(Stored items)
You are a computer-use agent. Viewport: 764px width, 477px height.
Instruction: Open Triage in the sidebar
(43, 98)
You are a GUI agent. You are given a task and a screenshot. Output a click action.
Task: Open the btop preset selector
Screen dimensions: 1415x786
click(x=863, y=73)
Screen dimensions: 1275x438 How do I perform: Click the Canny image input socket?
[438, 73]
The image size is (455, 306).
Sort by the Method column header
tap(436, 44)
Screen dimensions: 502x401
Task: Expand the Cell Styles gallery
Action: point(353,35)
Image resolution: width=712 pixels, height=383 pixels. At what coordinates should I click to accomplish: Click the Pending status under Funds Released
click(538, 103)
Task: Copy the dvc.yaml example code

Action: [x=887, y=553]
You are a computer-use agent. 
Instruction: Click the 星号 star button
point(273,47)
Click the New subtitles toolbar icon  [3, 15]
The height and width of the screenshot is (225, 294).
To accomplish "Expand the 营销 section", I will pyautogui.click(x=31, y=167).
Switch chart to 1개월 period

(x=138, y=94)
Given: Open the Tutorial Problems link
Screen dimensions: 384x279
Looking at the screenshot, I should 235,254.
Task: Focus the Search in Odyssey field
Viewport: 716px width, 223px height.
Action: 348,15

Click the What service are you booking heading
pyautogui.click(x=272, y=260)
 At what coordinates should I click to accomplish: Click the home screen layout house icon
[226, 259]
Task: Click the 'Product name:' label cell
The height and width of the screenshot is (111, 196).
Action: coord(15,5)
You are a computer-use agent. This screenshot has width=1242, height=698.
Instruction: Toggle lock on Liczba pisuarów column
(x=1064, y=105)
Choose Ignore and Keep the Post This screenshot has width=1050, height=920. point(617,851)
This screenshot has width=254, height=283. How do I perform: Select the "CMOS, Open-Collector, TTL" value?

▶ _HOW TO COMPLETE THIS TASK_
A word-for-word copy of the data is the expected answer.

▶ _PROBLEM SOLUTION_
You are a computer-use agent. Viewport: 764px width, 477px height.
Instruction: Open Triage in the sidebar
(43, 98)
You are a GUI agent. You are given a task and a screenshot. Output a click action.
Task: Open the btop preset selector
Screen dimensions: 1415x786
click(x=863, y=73)
Screen dimensions: 1275x438 How do I perform: Click the Canny image input socket?
[438, 73]
The image size is (455, 306).
Sort by the Method column header
tap(436, 44)
Screen dimensions: 502x401
Task: Expand the Cell Styles gallery
Action: point(353,35)
Image resolution: width=712 pixels, height=383 pixels. At what coordinates should I click to accomplish: Click the Pending status under Funds Released
click(538, 103)
Task: Copy the dvc.yaml example code

Action: [x=887, y=553]
You are a computer-use agent. 
Instruction: Click the 星号 star button
point(273,47)
Click the New subtitles toolbar icon  [3, 15]
The height and width of the screenshot is (225, 294).
To accomplish "Expand the 营销 section", I will pyautogui.click(x=31, y=167).
Switch chart to 1개월 period

(x=138, y=94)
Given: Open the Tutorial Problems link
Screen dimensions: 384x279
Looking at the screenshot, I should 235,254.
Task: Focus the Search in Odyssey field
Viewport: 716px width, 223px height.
Action: 348,15

Click the What service are you booking heading
pyautogui.click(x=272, y=260)
 At what coordinates should I click to accomplish: Click the home screen layout house icon
[226, 259]
Task: Click the 'Product name:' label cell
The height and width of the screenshot is (111, 196).
Action: coord(15,5)
You are a computer-use agent. This screenshot has width=1242, height=698.
Instruction: Toggle lock on Liczba pisuarów column
(x=1064, y=105)
Choose Ignore and Keep the Post This screenshot has width=1050, height=920. point(617,851)
This screenshot has width=254, height=283. How do I perform: Select the "CMOS, Open-Collector, TTL" value?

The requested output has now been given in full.